SELECTION =
________________________

Building passenger rail: the answer to congestion in Canada…

Posted: 4 February 2016 | Yves Desjardins-Siciliano, President and Chief Executive Officer, VIA Rail Canada | 2 comments

We are at critical point in Canada with respect to the mobility of the population. Road congestion in and out of urban centres is growing and there is no relief in sight. Airports are reaching capacity. And, in times of inclement weather, road travel remains unreliable. With limited investment options for road infrastructure, passenger rail is becoming for many the only affordable and efficient way to increase people’s mobility in Canada. The good news is that rail travel is affordable, productive and environmentally responsible. Its growth and development can also be financially viable. In addition, its versatility means that trains can easily adapt to market demand by allowing for larger or smaller numbers of passengers by simply adding or removing train cars…

Building passenger rail: the answer to congestion in Canada…

Shared infrastructure

Since the national railway was completed in 1885, passenger and freight trains have shared the same infrastructure; an infrastructure that is owned and operated by the freight companies. In 1977, the Canadian government formed VIA Rail, specifically to take over the passenger rail side of the business for Canada’s largest freight railways Canadian National and Canadian Pacific. Despite the very different needs of passenger and freight trains, the infrastructure remained shared, and continued to be operated by the freight companies.

________________________

INFORMATION SHOWN =

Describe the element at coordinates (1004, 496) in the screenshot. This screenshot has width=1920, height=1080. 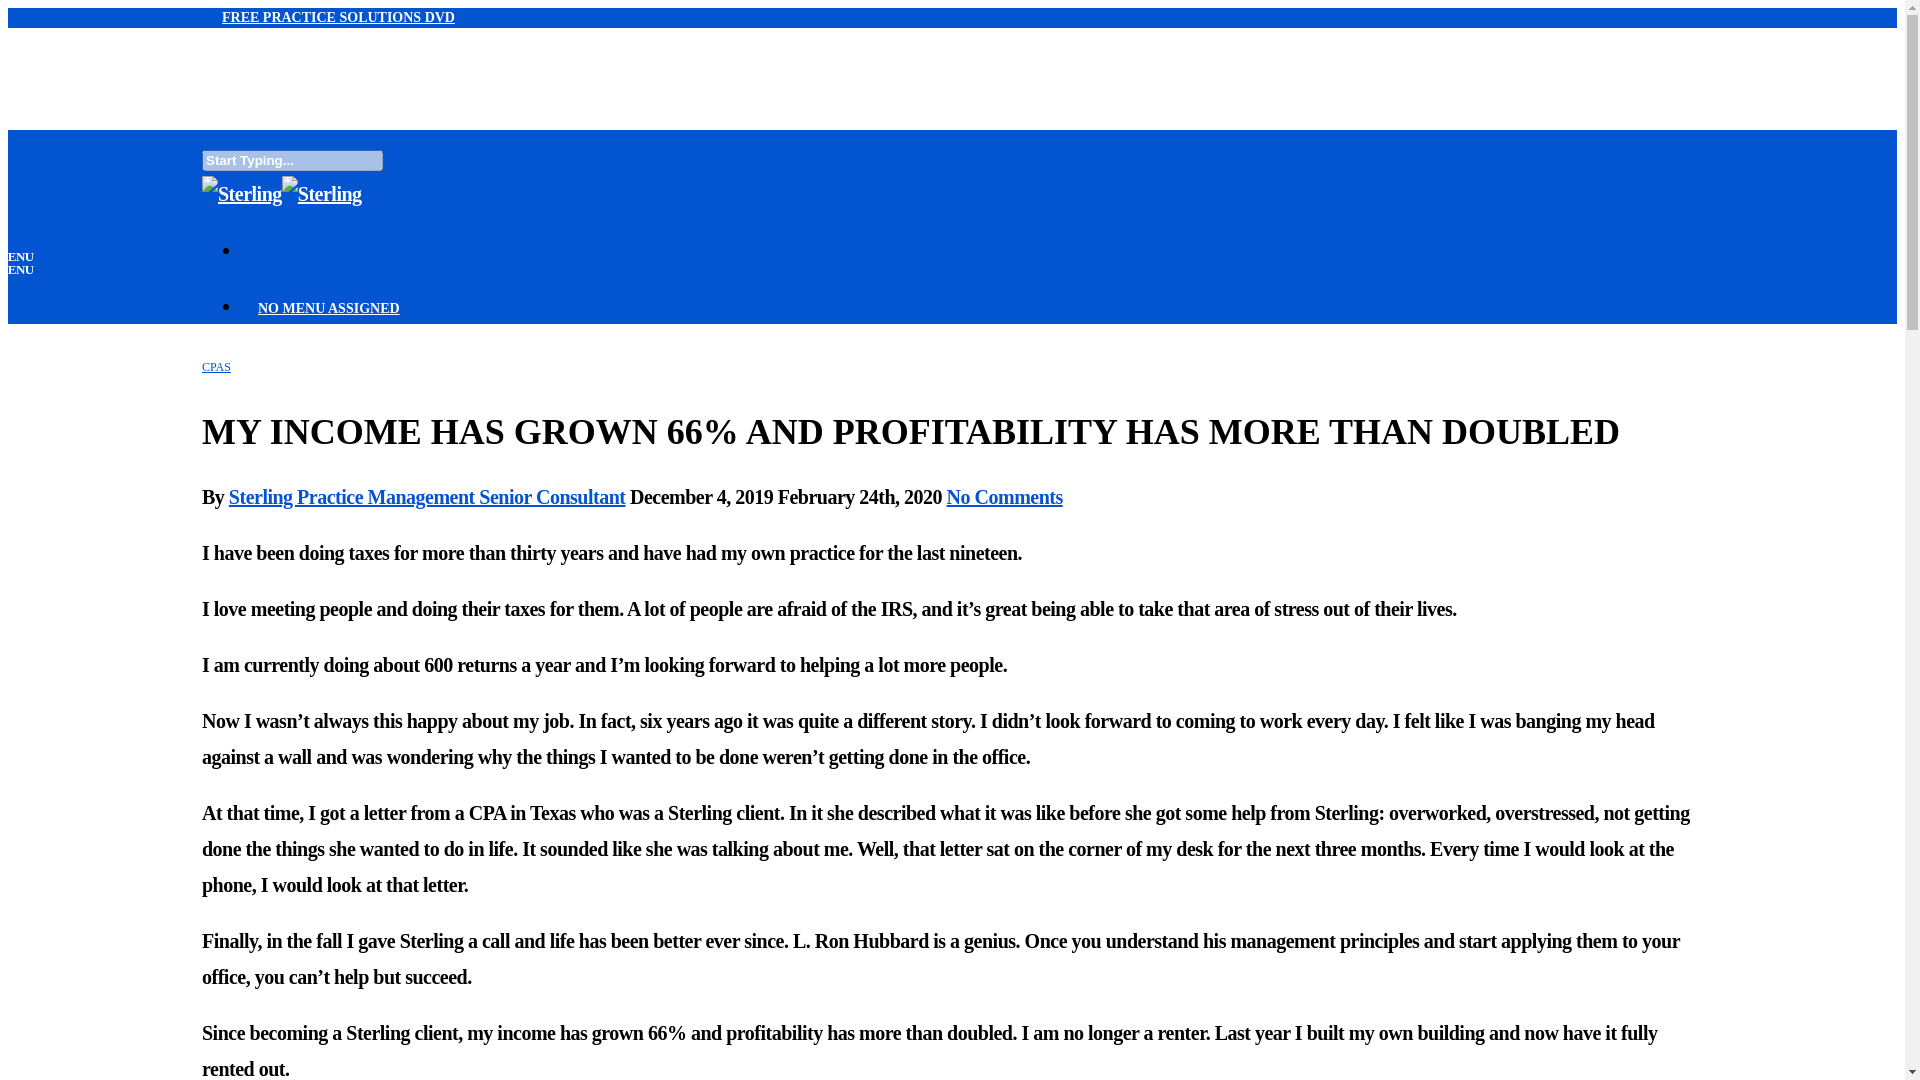
I see `No Comments` at that location.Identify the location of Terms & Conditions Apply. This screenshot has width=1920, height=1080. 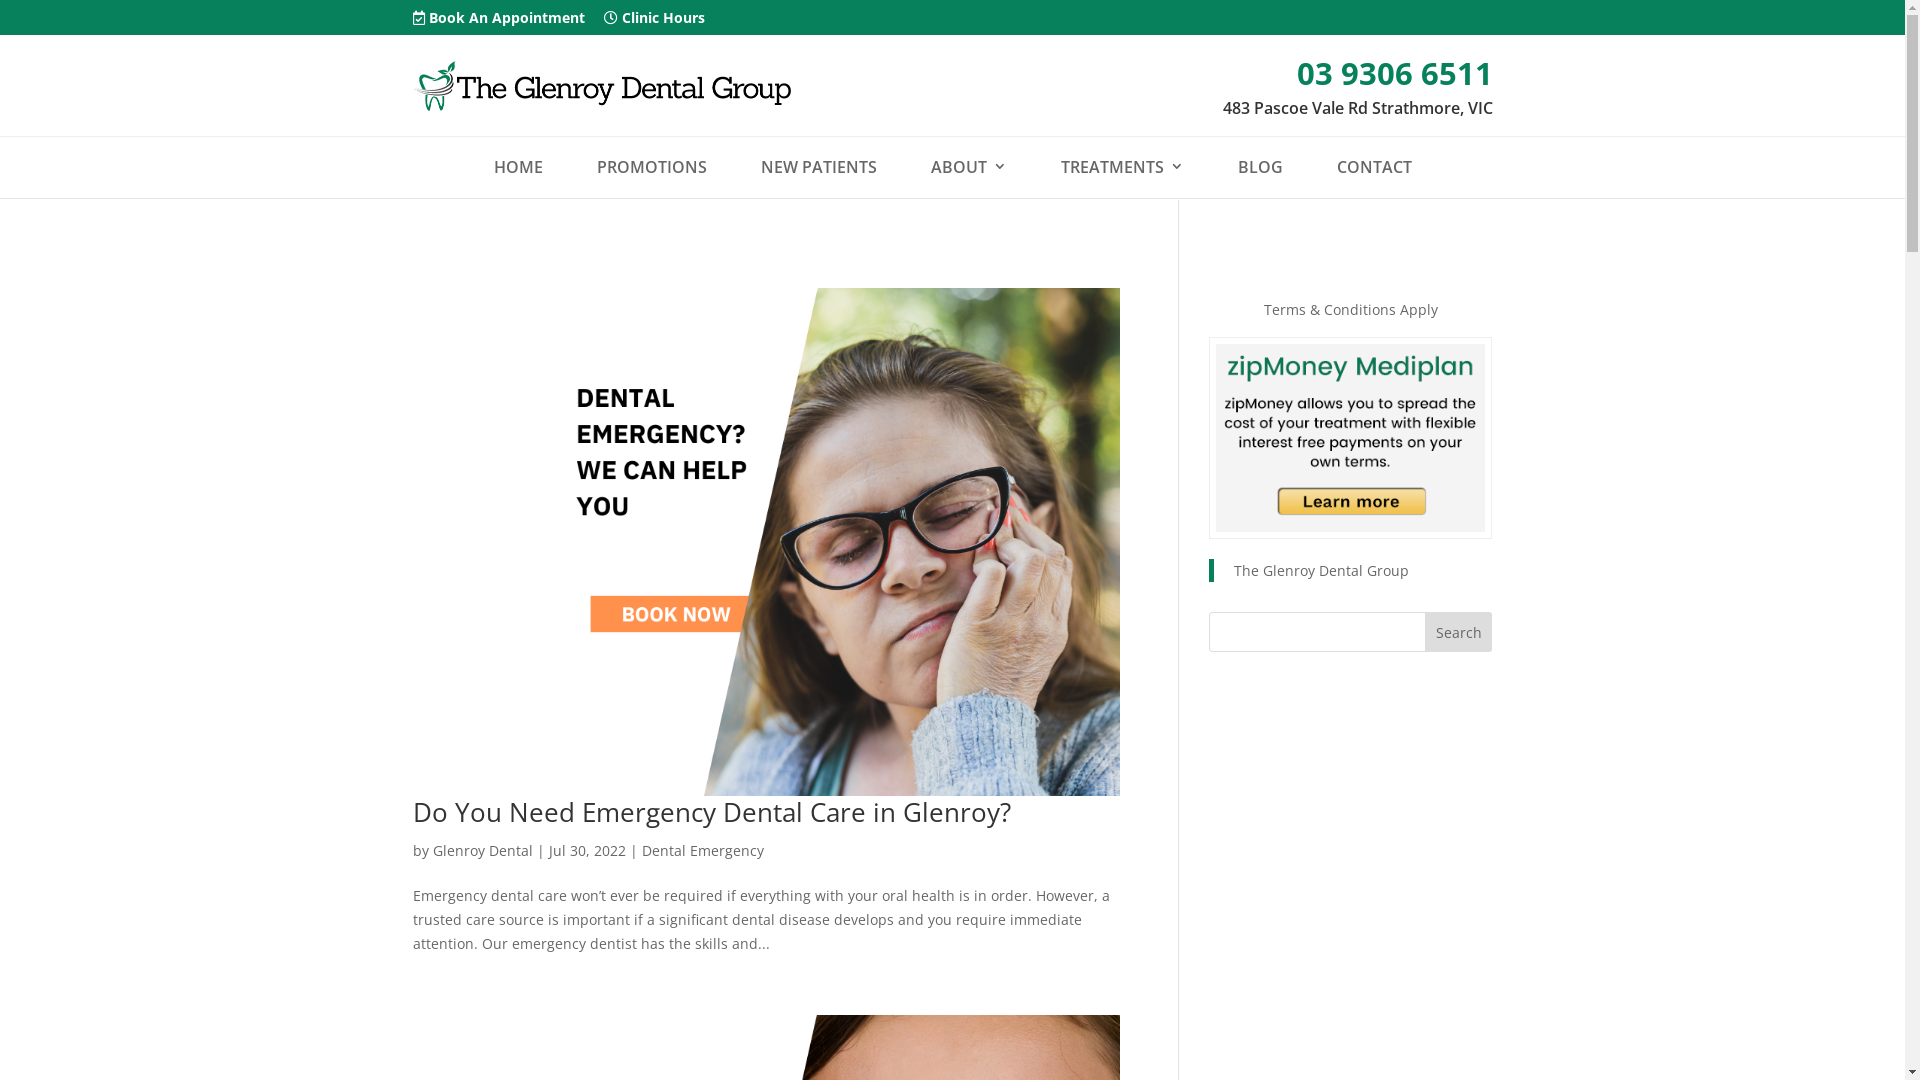
(1350, 310).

________________________

WRITTEN INSTRUCTION = Print the part of the passenger rail article starting at "Shared infrastructure" and ending at "be operated by the freight companies.". You won't need the listing.

TASK SOLUTION =
Shared infrastructure

Since the national railway was completed in 1885, passenger and freight trains have shared the same infrastructure; an infrastructure that is owned and operated by the freight companies. In 1977, the Canadian government formed VIA Rail, specifically to take over the passenger rail side of the business for Canada’s largest freight railways Canadian National and Canadian Pacific. Despite the very different needs of passenger and freight trains, the infrastructure remained shared, and continued to be operated by the freight companies.